→ RECORD SET
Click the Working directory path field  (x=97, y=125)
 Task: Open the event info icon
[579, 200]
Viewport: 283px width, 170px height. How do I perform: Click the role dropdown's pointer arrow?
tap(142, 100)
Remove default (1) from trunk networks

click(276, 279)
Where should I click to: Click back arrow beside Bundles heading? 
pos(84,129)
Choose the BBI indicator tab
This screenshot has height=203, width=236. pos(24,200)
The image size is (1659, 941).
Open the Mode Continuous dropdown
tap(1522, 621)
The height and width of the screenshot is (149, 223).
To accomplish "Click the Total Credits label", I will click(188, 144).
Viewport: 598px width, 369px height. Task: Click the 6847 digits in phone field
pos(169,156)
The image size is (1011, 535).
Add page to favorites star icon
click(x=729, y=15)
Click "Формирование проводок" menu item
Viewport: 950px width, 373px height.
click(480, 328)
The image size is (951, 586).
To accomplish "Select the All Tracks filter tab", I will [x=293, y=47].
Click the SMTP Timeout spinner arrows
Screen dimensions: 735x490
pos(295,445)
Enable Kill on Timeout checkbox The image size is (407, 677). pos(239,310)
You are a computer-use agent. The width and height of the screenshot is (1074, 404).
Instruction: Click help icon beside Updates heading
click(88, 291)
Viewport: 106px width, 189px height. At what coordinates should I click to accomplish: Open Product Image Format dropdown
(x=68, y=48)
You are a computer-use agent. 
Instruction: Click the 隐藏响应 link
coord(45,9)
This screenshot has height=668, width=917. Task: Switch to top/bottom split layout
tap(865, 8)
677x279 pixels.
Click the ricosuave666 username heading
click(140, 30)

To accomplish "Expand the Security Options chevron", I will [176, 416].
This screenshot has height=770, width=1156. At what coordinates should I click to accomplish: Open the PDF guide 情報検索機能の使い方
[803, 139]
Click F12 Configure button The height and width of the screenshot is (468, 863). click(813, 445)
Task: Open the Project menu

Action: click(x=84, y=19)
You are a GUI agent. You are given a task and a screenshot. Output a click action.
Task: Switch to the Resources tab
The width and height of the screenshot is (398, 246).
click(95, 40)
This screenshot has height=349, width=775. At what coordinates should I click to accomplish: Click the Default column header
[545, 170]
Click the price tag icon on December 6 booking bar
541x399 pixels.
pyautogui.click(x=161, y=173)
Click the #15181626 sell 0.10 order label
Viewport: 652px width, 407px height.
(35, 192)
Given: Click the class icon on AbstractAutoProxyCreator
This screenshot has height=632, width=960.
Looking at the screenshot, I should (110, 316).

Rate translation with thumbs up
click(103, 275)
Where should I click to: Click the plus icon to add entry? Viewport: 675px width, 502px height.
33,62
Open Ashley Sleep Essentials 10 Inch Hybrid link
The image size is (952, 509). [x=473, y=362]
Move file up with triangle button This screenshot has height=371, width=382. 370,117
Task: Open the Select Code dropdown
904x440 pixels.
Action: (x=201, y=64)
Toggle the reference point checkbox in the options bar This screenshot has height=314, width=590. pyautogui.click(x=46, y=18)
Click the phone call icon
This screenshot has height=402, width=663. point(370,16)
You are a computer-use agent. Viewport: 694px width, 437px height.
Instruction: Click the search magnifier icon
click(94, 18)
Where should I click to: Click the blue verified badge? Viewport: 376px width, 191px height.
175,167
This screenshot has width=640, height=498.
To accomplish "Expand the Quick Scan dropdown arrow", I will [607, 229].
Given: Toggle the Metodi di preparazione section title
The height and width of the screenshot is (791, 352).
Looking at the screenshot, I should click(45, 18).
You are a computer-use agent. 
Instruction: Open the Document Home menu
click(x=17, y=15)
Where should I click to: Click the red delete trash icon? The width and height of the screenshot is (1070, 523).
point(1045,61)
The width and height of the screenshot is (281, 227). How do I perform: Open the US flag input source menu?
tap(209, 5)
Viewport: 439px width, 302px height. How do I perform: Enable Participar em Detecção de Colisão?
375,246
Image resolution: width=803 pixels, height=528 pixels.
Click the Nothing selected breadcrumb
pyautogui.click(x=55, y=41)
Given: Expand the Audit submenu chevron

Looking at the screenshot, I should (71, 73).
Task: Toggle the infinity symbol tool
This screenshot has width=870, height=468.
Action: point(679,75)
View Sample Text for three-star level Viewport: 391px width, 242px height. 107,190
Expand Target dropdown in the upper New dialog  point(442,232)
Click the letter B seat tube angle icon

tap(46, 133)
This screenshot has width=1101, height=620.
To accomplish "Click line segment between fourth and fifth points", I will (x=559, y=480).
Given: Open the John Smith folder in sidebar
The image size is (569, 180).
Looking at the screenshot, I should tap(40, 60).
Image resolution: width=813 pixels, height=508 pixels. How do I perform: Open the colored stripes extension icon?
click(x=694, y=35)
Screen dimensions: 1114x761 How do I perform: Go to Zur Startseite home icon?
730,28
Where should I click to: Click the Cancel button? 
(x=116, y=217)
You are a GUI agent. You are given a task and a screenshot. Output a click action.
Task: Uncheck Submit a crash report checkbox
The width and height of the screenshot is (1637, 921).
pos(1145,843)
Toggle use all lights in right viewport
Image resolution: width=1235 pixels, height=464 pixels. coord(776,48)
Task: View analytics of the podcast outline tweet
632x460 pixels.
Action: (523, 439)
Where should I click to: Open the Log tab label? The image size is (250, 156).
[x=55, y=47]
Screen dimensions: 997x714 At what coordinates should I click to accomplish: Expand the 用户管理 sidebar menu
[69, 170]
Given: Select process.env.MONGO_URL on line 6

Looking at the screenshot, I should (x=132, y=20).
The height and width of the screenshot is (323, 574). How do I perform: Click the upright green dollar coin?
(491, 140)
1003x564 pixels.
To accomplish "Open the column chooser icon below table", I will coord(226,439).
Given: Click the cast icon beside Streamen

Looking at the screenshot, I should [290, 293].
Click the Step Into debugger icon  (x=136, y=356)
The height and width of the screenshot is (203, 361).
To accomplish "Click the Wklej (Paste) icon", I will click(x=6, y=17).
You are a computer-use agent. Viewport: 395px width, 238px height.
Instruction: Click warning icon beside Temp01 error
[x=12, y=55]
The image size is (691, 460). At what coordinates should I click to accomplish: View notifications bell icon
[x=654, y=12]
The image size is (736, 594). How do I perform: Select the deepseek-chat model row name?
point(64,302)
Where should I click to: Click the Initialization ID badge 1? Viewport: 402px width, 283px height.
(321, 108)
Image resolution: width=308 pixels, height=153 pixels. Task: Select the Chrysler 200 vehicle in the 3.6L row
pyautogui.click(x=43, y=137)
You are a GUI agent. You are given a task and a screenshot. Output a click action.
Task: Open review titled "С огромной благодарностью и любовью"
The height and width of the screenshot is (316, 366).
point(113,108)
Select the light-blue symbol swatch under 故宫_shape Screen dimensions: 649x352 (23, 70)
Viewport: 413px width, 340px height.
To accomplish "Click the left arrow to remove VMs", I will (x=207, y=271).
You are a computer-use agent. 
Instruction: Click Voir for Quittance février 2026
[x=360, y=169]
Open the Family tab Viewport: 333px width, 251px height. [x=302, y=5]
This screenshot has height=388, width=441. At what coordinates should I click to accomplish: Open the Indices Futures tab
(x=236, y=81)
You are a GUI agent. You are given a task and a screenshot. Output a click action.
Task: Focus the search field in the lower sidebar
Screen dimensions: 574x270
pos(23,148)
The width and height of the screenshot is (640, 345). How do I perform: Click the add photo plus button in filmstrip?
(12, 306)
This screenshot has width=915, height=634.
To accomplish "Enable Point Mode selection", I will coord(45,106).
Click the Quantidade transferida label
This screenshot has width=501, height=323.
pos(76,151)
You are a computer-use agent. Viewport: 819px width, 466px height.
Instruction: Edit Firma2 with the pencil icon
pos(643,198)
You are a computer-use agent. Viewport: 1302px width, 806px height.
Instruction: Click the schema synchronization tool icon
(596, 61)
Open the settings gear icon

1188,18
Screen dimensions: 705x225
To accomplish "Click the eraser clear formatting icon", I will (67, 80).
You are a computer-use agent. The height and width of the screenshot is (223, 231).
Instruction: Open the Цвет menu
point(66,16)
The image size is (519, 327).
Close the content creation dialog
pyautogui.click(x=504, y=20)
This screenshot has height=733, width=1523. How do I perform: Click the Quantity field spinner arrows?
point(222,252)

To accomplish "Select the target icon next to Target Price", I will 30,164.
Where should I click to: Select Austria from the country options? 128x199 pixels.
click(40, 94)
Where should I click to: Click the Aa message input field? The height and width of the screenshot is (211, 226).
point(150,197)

→ EXERCISE
Reproduce the data word for word, starting at its first line and ending at the line that contains "will click(188, 144).".

→ CORRECT RESPONSE
Click the Working directory path field  (x=97, y=125)
 Task: Open the event info icon
[579, 200]
Viewport: 283px width, 170px height. How do I perform: Click the role dropdown's pointer arrow?
tap(142, 100)
Remove default (1) from trunk networks

click(276, 279)
Where should I click to: Click back arrow beside Bundles heading? 
pos(84,129)
Choose the BBI indicator tab
This screenshot has height=203, width=236. pos(24,200)
The image size is (1659, 941).
Open the Mode Continuous dropdown
tap(1522, 621)
The height and width of the screenshot is (149, 223).
To accomplish "Click the Total Credits label", I will click(188, 144).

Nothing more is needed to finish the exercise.